▶ _YOUR GOAL_:
Can you transcribe the stretch of the report on the sonelokimab VELA trials from "Efficacy Results Show" through "21.6% on placebo."?

▶ _SELECTED PASSAGE_:

* * * * *

MoonLake Immunotherapeutics announced mixed results from its pivotal Phase 3 VELA program evaluating sonelokimab, an investigational nanobody targeting IL-17A and IL-17F, in patients with moderate-to-severe hidradenitis suppurativa (HS). While the combined program showed statistical significance across all endpoints, individual trial results revealed challenges that may complicate the regulatory pathway.
Trial Design and Patient Population
The VELA program enrolled 838 patients across two identical Phase 3 trials, VELA-1 and VELA-2, representing the first Phase 3 program to use the higher clinical response threshold of HiSCR75 as the primary endpoint. This endpoint requires at least a 75% reduction in abscess and inflammatory nodule count with no increase in abscess or draining tunnel count from baseline.
The trials compared a single 120mg dose of sonelokimab administered subcutaneously to placebo, with the primary endpoint assessed at week 16. Patient demographics were generally consistent between trials, with mean ages ranging from 36-38 years and approximately 53-62% female participants across treatment arms.
Efficacy Results Show Promise Despite Statistical Challenges
In the combined VELA program analysis, sonelokimab demonstrated statistically significant improvements across all primary and key secondary endpoints with p-values below 0.001. Using the pre-specified treatment policy strategy, 35.4% of patients treated with sonelokimab achieved HiSCR75 at week 16 compared to 21.6% on placebo.

* * * * *

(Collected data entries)

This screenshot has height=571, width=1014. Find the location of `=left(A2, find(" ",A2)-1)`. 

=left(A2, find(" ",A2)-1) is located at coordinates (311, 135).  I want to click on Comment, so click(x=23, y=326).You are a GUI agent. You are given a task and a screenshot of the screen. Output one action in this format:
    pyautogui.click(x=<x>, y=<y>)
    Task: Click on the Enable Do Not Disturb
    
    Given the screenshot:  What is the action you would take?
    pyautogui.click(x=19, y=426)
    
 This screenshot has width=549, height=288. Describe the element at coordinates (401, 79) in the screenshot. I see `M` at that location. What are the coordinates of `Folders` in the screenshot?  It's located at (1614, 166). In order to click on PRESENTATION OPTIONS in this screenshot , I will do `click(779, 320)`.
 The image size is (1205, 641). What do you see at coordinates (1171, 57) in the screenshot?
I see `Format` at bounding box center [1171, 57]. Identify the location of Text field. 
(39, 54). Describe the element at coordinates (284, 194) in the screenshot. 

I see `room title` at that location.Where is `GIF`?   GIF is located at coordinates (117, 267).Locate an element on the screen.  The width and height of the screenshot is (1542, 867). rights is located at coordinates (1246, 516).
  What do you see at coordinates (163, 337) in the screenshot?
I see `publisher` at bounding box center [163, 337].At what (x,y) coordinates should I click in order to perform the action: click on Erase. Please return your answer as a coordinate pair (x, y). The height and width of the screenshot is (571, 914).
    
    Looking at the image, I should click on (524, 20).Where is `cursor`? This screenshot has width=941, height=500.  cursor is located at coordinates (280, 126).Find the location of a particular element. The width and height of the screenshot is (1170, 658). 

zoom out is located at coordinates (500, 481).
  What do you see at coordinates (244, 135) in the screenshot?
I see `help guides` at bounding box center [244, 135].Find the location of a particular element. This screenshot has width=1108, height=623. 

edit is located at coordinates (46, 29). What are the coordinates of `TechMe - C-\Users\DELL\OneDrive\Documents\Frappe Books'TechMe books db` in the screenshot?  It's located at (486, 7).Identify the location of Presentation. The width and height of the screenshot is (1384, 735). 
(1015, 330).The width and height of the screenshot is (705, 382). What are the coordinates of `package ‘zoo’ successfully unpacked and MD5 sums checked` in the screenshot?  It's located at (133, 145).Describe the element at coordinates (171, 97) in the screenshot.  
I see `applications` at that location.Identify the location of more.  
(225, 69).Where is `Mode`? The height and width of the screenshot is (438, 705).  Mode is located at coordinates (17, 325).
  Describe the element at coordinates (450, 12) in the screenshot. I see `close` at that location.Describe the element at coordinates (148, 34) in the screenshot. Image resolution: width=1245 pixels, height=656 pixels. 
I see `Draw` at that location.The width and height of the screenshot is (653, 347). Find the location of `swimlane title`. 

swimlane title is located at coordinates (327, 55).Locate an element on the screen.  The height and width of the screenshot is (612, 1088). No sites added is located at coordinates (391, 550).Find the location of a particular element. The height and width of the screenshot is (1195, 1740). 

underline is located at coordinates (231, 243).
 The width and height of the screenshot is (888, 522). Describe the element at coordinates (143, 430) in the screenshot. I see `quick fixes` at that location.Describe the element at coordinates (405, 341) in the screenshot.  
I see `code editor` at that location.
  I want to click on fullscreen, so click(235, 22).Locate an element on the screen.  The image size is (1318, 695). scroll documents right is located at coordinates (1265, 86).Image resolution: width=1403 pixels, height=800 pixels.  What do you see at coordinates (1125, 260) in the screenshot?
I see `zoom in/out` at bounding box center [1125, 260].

* * * * *

▶ _WRITTEN SOLUTION_:
Efficacy Results Show Promise Despite Statistical Challenges
In the combined VELA program analysis, sonelokimab demonstrated statistically significant improvements across all primary and key secondary endpoints with p-values below 0.001. Using the pre-specified treatment policy strategy, 35.4% of patients treated with sonelokimab achieved HiSCR75 at week 16 compared to 21.6% on placebo.